Where a line in the records holds "search", count it once; return only the final number.

-------------------------

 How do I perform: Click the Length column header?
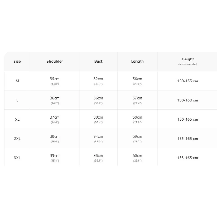click(138, 61)
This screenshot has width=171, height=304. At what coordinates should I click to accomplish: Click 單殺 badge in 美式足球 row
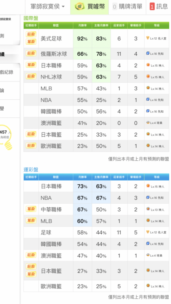point(31,41)
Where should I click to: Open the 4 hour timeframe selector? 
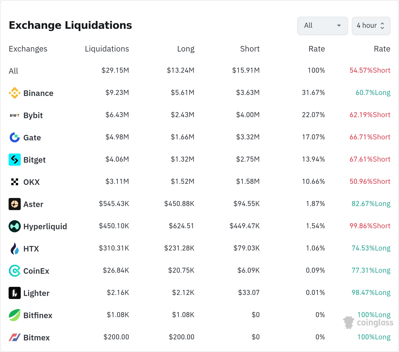click(x=371, y=26)
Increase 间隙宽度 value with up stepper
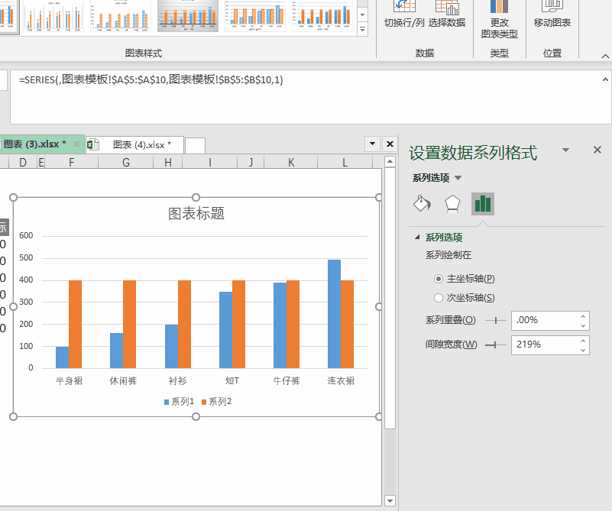Image resolution: width=612 pixels, height=511 pixels. (x=584, y=340)
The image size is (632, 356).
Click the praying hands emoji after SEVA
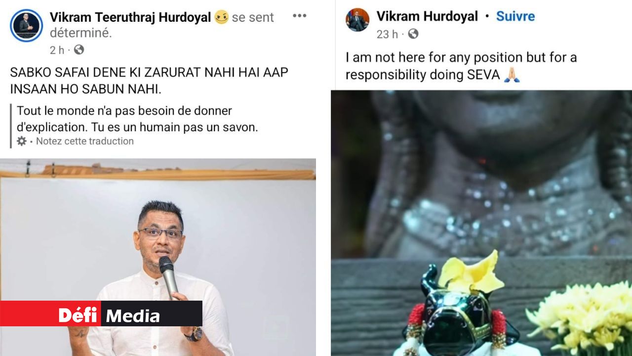pyautogui.click(x=512, y=75)
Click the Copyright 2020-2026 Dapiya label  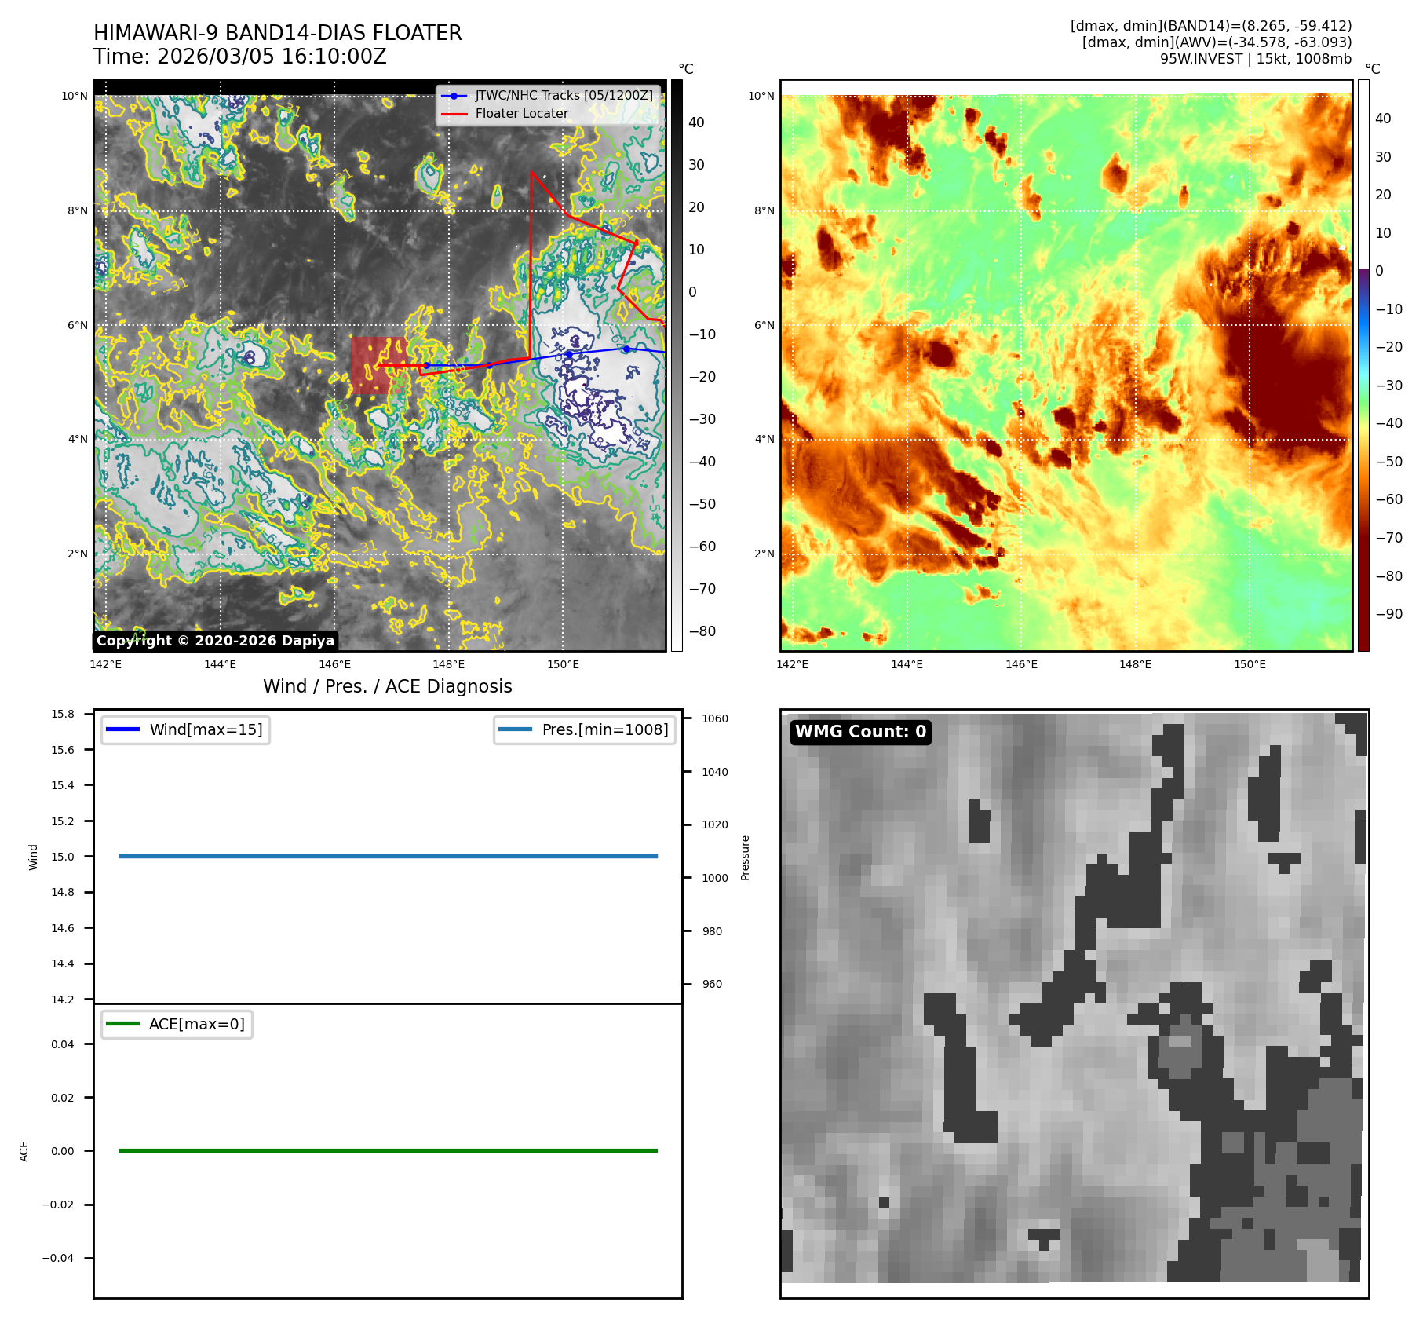coord(215,641)
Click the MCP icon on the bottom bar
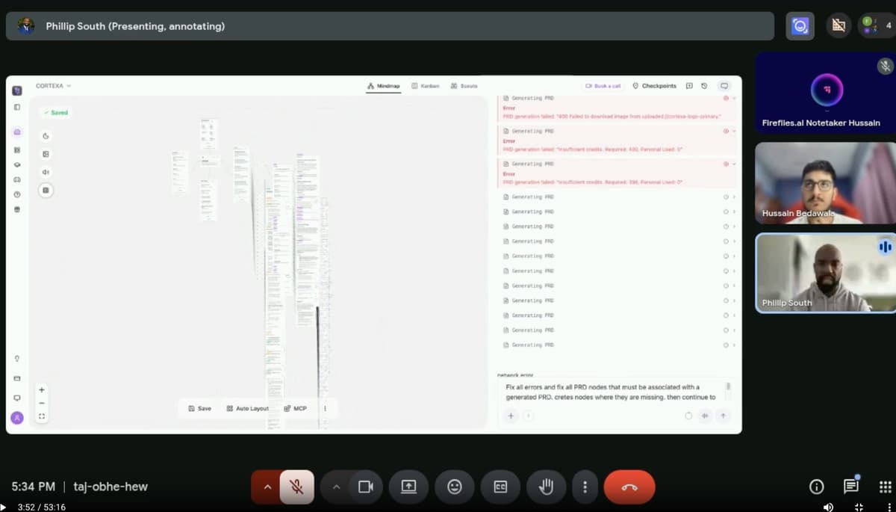This screenshot has width=896, height=512. (287, 408)
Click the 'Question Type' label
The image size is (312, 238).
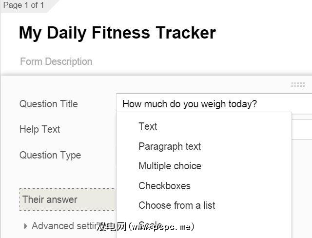click(x=50, y=155)
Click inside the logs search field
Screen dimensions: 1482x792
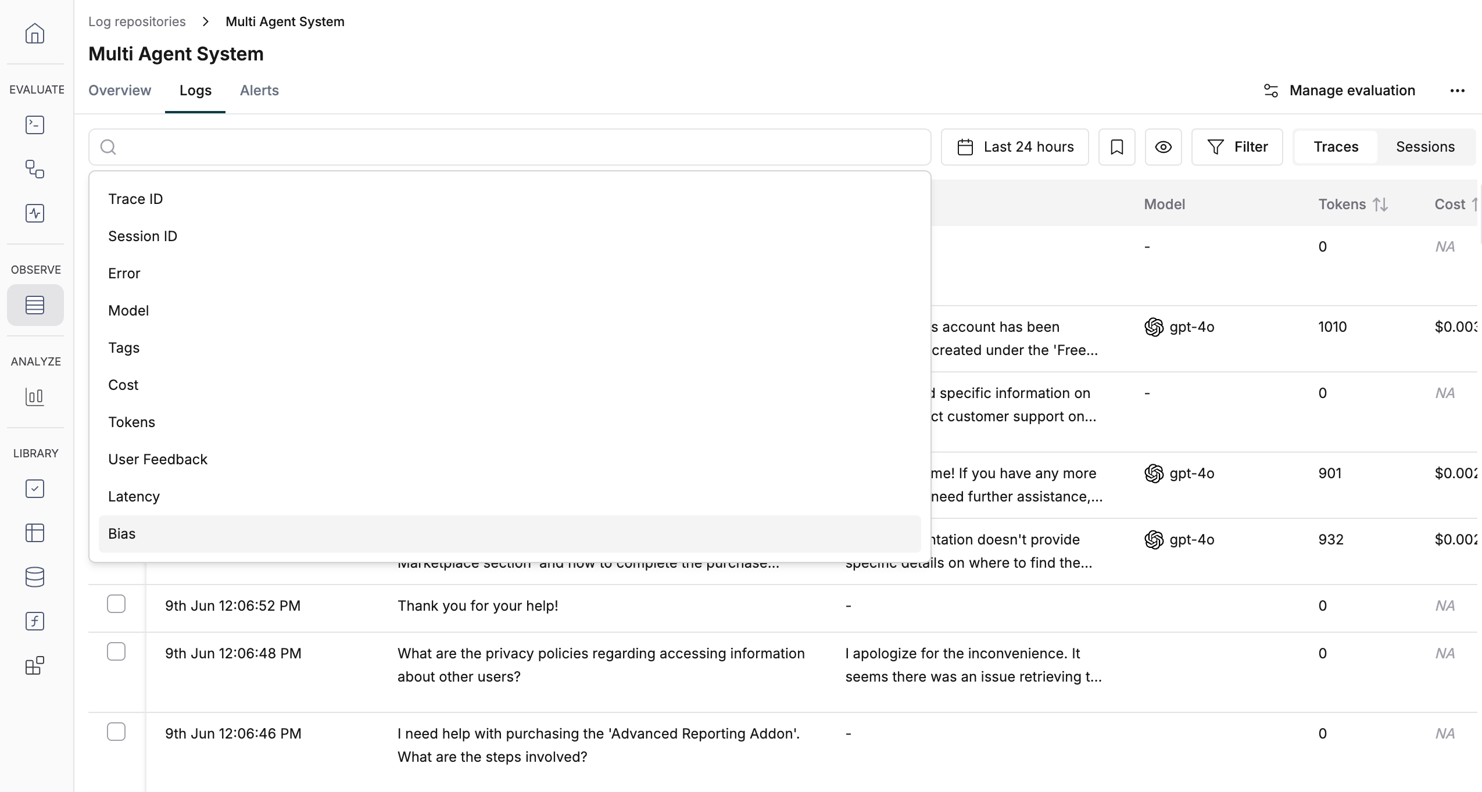tap(510, 147)
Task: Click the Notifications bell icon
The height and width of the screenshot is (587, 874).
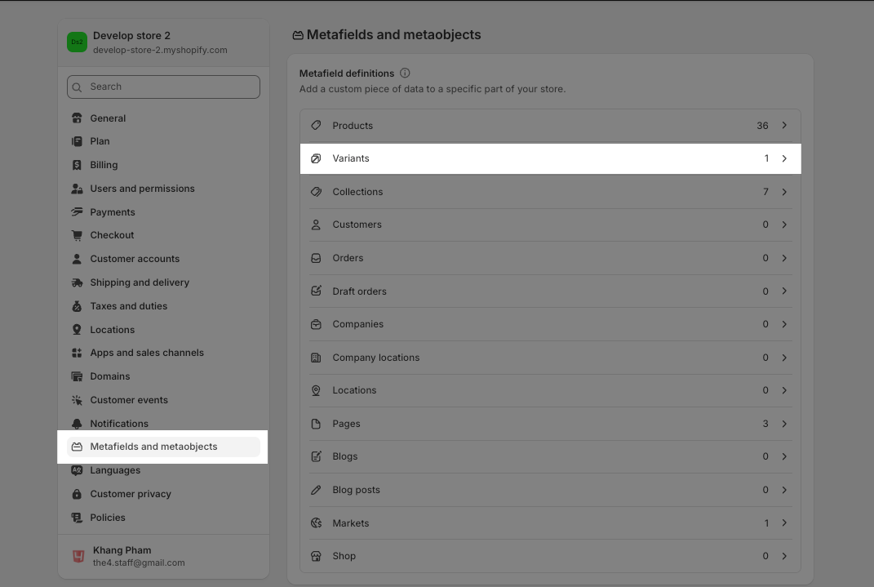Action: (77, 424)
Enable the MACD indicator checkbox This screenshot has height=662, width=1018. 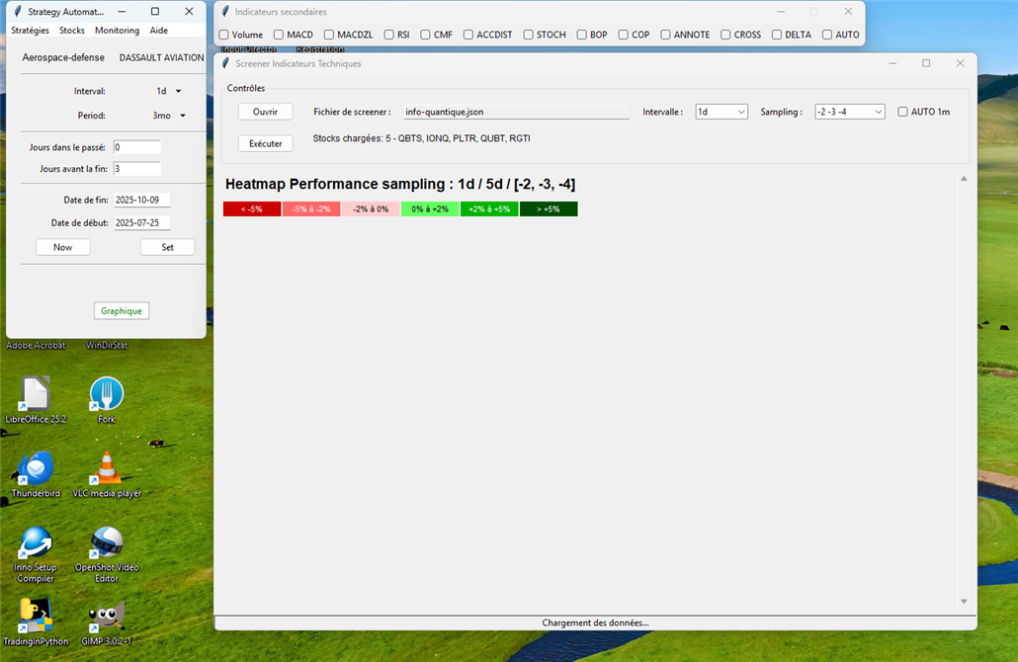279,35
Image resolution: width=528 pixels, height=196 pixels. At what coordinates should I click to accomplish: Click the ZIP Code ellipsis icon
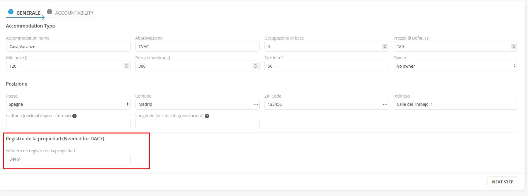(x=385, y=104)
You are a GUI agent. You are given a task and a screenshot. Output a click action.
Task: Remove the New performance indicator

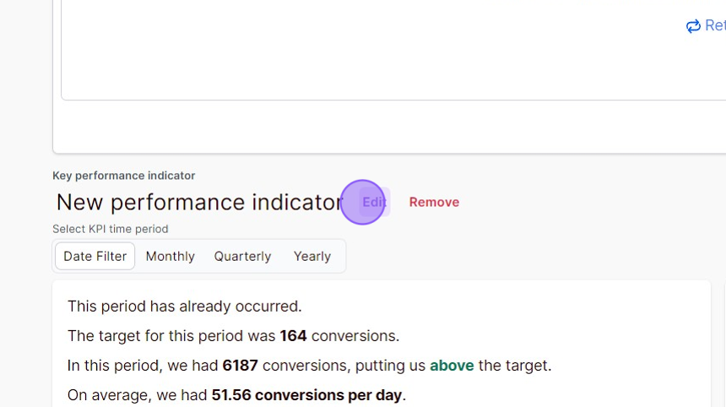pos(434,202)
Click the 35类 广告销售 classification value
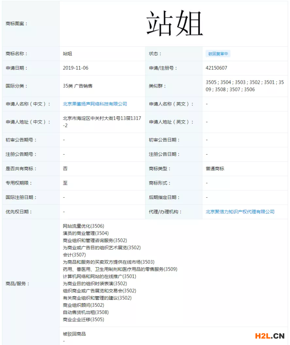 click(x=77, y=86)
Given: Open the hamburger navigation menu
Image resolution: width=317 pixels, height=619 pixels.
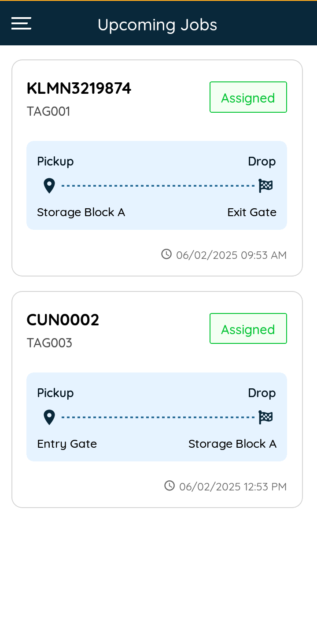Looking at the screenshot, I should [21, 23].
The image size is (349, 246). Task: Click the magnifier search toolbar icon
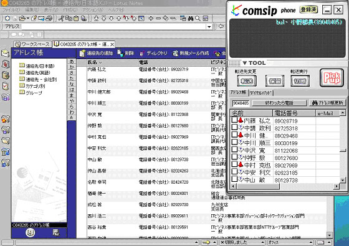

-------------------------

*SOLUTION TO THIS TASK*: 2